## Task instructions
Output every line of the listing below as a JSON list of strings, one string per line, leaving out blank lines.

## Data listing

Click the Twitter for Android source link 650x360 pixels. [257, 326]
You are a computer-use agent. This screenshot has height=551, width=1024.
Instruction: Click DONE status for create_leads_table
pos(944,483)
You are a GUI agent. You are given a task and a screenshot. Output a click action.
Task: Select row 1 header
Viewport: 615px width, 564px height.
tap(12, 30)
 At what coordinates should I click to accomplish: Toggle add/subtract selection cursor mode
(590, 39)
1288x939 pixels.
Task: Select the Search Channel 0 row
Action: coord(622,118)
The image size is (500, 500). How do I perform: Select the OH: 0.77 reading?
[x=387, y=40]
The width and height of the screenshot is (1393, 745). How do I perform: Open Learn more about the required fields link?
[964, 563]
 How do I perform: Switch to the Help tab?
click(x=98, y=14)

## Result of the exercise
[
  "Click the Twitter for Android source link 650x360 pixels. [257, 326]",
  "You are a computer-use agent. This screenshot has height=551, width=1024.",
  "Instruction: Click DONE status for create_leads_table",
  "pos(944,483)",
  "You are a GUI agent. You are given a task and a screenshot. Output a click action.",
  "Task: Select row 1 header",
  "Viewport: 615px width, 564px height.",
  "tap(12, 30)",
  " At what coordinates should I click to accomplish: Toggle add/subtract selection cursor mode",
  "(590, 39)",
  "1288x939 pixels.",
  "Task: Select the Search Channel 0 row",
  "Action: coord(622,118)",
  "The image size is (500, 500). How do I perform: Select the OH: 0.77 reading?",
  "[x=387, y=40]",
  "The width and height of the screenshot is (1393, 745). How do I perform: Open Learn more about the required fields link?",
  "[964, 563]",
  " How do I perform: Switch to the Help tab?",
  "click(x=98, y=14)"
]